Die Linke schlägt die Auszahlung einer fünfstelligen Summe an Ostrentner vor. © Sebastian Kahnert/dpa (Symbolfoto)

Etwa 180.000 bis 190.000 bedürftige Rentner können nach Angaben der Bundesregierung Hilfen von mindestens 2.500 Euro aus einem neuen Härtefallfonds erwarten. Dazu zählen Ostdeutsche mit Ansprüchen aus DDR-Zeiten sowie jüdische Kontingentflüchtlinge und Spätaussiedler an der Armutsgrenze. Das Bundeskabinett brachte die für den Fonds vorgesehene Stiftung am Freitag auf den Weg.

Vorige Woche hatte der Haushaltsausschuss im Bundestag dafür 500 Millionen Euro bereitgestellt.

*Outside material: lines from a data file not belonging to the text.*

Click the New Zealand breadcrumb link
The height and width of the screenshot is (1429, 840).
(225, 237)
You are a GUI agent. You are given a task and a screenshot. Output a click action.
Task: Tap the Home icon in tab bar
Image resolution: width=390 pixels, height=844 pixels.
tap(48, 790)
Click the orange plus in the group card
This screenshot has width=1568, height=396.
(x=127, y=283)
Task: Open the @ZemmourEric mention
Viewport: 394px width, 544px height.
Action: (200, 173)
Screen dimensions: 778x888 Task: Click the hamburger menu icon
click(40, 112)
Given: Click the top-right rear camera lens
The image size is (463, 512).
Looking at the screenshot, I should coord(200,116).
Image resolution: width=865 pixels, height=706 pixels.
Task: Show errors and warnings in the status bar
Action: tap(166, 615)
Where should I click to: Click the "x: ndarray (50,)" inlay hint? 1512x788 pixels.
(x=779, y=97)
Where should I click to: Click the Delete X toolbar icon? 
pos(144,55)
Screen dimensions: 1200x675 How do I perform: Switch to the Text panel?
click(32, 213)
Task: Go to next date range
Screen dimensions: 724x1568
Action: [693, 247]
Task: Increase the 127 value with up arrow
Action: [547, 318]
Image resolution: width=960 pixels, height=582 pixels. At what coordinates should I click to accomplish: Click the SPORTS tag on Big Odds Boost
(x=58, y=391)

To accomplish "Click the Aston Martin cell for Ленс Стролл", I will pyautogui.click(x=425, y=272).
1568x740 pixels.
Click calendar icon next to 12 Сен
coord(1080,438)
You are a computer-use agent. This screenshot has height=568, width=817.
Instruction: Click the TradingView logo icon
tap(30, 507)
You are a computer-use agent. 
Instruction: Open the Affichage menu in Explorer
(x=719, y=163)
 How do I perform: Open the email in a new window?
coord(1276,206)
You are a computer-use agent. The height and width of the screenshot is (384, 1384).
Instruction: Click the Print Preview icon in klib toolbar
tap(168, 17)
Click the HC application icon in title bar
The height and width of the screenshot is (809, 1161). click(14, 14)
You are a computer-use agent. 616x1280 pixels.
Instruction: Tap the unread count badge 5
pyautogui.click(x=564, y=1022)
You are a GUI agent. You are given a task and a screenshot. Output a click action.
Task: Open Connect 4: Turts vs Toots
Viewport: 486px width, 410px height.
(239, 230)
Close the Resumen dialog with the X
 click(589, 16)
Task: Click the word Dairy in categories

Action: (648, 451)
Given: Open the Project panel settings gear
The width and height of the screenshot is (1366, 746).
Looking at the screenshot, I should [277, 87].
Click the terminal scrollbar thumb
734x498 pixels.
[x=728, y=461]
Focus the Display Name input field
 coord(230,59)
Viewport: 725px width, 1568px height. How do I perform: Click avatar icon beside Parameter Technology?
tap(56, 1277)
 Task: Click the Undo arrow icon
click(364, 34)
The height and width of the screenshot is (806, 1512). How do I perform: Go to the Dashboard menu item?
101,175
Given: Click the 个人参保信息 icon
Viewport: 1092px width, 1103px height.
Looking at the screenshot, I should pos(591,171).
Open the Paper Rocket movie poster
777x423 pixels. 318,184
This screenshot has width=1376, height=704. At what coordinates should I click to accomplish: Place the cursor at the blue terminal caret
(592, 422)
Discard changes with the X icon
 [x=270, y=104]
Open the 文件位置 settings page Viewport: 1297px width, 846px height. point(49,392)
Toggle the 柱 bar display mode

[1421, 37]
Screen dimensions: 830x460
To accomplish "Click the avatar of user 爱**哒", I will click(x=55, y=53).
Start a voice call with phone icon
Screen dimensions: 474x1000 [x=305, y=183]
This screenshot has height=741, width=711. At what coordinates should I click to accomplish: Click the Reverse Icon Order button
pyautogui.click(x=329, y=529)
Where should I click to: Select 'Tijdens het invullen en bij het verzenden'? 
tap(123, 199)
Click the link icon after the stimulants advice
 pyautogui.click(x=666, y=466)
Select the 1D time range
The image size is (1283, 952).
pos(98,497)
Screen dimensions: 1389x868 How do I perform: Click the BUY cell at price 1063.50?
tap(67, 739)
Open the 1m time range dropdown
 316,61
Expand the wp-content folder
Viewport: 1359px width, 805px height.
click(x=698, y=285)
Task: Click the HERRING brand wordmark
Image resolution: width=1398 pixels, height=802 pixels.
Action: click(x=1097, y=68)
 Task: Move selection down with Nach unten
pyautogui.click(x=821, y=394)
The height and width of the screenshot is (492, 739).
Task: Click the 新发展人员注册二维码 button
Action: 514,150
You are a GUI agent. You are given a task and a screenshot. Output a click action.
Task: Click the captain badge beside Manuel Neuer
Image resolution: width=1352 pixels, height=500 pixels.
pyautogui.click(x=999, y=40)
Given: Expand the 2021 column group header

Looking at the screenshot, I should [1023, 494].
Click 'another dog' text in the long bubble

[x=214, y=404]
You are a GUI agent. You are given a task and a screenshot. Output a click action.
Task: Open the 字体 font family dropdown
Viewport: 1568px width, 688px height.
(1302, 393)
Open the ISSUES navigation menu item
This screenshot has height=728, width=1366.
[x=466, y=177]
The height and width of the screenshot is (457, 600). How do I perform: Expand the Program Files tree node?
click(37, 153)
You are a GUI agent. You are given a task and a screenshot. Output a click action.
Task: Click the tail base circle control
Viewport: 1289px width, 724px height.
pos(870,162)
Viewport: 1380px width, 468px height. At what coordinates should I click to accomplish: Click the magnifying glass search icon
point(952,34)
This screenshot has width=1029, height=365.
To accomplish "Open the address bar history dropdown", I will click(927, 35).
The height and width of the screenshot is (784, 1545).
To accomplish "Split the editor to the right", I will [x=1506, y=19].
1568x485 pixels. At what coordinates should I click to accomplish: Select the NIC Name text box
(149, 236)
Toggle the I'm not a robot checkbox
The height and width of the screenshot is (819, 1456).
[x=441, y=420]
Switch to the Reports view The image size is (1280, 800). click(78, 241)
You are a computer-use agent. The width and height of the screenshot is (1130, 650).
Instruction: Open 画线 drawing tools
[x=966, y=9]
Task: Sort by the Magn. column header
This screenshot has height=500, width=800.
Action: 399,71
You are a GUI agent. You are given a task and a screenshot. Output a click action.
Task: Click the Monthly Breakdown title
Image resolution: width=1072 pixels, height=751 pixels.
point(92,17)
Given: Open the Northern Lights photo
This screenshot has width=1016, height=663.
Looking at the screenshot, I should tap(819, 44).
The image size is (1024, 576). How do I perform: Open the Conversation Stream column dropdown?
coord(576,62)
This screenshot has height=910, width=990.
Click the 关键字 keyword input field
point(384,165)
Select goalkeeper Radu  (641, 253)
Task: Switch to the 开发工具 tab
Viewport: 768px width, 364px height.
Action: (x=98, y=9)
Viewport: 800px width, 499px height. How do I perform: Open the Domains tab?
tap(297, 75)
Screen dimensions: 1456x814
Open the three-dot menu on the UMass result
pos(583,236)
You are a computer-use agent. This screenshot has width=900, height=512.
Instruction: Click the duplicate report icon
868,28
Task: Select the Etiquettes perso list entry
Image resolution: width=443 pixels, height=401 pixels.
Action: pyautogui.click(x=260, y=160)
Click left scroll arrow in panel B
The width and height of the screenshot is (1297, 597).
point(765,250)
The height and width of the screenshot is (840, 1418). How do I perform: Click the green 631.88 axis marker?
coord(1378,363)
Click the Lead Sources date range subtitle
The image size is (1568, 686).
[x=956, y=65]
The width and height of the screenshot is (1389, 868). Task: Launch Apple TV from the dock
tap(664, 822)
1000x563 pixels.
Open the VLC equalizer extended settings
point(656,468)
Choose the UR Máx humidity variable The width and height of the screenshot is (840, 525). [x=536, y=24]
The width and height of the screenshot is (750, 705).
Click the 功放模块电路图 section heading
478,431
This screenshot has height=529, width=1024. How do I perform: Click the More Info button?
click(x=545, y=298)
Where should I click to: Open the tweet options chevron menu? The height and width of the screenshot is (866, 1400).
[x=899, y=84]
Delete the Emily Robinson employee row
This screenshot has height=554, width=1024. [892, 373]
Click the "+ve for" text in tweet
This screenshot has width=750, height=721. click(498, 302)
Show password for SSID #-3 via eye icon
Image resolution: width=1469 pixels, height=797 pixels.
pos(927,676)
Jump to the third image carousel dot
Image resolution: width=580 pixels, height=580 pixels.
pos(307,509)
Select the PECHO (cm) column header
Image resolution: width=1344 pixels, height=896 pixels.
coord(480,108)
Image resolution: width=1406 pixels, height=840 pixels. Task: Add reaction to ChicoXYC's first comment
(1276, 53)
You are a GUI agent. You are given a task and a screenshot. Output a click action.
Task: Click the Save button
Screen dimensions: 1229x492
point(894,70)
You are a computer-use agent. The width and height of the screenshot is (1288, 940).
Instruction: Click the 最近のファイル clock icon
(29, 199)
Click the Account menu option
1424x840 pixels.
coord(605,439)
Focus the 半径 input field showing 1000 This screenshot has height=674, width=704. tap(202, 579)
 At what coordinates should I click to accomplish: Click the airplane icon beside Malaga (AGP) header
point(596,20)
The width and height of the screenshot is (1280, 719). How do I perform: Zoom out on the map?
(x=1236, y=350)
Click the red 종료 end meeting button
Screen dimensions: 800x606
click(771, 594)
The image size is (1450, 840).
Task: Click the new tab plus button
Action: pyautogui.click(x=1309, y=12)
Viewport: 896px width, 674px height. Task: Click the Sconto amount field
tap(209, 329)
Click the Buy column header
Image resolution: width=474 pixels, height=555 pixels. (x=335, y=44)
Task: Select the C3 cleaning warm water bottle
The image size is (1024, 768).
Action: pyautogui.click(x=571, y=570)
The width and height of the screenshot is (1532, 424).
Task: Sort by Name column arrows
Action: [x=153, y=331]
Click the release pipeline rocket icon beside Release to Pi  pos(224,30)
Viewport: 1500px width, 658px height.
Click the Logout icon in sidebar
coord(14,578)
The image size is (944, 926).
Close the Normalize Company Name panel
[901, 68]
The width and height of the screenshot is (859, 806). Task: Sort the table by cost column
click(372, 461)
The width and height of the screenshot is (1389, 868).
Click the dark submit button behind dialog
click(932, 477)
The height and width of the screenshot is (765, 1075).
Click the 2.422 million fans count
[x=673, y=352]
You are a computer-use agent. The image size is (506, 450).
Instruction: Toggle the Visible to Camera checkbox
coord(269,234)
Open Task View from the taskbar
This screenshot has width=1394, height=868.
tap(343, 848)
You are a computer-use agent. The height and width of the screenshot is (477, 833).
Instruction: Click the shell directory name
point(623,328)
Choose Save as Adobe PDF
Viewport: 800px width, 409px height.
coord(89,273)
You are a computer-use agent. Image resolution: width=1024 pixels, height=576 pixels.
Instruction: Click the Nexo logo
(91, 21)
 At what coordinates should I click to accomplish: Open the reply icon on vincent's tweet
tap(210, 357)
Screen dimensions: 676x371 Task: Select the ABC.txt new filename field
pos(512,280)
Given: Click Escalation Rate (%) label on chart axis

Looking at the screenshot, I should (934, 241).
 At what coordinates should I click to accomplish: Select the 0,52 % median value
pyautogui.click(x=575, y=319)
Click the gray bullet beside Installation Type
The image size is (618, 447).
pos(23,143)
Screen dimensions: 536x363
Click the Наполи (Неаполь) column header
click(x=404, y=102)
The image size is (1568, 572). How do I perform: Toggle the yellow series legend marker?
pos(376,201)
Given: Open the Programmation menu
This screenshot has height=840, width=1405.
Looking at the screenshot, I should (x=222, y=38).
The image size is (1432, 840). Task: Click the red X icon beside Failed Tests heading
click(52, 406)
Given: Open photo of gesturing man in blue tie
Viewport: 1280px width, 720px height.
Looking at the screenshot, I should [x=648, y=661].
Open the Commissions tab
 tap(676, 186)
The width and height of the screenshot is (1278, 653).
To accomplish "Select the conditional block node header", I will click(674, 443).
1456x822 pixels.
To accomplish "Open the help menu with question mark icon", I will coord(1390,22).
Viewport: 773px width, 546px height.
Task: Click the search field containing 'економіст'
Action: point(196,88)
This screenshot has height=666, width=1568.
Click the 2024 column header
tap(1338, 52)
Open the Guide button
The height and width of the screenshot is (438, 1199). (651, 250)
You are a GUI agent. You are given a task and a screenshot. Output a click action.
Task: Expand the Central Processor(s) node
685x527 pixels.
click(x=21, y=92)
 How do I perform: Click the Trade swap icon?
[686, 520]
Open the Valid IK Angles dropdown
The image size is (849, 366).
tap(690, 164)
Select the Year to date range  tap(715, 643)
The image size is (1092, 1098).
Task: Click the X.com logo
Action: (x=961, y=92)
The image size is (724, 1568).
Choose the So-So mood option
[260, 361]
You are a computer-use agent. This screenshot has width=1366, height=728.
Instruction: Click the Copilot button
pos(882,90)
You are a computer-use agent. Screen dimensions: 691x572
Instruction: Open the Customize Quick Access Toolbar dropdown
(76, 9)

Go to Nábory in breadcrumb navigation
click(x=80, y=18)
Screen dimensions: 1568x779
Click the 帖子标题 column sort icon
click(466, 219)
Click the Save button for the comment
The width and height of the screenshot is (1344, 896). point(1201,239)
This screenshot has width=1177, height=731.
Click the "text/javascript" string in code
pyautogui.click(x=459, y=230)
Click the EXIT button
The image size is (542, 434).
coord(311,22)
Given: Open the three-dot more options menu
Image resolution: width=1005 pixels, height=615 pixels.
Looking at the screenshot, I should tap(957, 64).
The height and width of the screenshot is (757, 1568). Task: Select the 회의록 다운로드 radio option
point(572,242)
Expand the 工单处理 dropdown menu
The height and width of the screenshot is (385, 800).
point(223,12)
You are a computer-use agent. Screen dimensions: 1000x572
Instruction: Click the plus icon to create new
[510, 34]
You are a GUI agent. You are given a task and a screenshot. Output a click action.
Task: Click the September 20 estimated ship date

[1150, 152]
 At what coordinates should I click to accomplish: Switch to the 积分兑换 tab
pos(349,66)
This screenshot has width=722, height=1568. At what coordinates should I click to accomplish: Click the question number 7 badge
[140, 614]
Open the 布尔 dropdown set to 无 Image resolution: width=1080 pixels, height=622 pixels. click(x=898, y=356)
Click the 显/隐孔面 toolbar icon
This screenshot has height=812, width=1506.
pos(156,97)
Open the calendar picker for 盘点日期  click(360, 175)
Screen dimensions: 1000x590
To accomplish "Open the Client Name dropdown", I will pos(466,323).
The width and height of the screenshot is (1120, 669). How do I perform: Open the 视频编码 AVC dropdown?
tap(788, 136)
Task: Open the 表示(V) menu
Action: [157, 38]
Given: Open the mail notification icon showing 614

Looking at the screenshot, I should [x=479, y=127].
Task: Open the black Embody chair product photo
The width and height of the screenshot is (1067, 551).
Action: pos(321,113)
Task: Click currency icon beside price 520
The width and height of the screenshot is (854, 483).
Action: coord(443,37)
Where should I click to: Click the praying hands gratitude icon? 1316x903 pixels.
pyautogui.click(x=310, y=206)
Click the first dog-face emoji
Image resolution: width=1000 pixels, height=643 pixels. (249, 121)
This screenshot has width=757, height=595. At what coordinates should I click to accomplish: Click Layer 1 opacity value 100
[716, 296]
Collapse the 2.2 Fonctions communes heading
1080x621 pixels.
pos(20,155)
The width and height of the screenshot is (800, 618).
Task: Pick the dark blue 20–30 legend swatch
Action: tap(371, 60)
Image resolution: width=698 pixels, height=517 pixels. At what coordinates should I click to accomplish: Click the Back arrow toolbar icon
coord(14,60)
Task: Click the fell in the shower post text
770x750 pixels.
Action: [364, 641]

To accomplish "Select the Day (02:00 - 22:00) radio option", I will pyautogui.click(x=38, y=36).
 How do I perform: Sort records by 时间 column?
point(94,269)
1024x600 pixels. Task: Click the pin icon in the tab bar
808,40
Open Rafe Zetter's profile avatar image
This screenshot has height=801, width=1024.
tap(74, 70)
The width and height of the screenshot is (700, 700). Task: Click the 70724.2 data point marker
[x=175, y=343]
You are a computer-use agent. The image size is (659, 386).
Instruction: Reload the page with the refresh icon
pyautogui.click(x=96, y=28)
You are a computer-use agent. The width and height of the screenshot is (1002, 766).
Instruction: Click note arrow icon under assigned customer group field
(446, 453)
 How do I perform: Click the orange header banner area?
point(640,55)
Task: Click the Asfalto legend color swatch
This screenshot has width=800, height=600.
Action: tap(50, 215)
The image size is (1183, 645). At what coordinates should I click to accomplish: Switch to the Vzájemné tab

Die Bundesländer sollen bis 31. März 2023 die Möglichkeit haben, sich finanziell am Fonds zu beteiligen. Geschieht dies, können Antragsteller in den beteiligten Ländern auf 5.000 statt auf 2.500 Euro hoffen.

In Sachsen mehren sich die Stimmen für eine Beteiligung des Freistaates am Härtefallfonds des Bundes für bedürftige Rentner. Die bisher geplante Einmalzahlung von 2.500 Euro könnte durch eine Landesbeteiligung verdoppelt werden. Bislang hat nur Mecklenburg-Vorpommern das angekündigt. Am Donnerstag forderten SPD und Linke in Sachsen, dem Beispiel aus dem Norden zu folgen. Die Grünen äußerten Sympathie für diesen Schritt. Die CDU hielt sich mit einer Stellungnahme zunächst zurück.

Die sächsische SPD-Chefin Kathrin Michel räumte ein, dass es bisher kein positives Signal vom Koalitionspartner CDU gebe. "Man soll die Hoffnung nicht aufgeben, natürlich sind wir da weiter dran", sagte Michel, die für die SPD im Bundestag sitzt. Ein Signal für die "Ärmsten der Armen" sei wichtig. "Es ist nicht viel Geld, was sie bekommen, es ist aber ein Zeichen der Wertschätzung." Die Verdoppelung der Summe wäre ein "sehr menschliches Zeichen".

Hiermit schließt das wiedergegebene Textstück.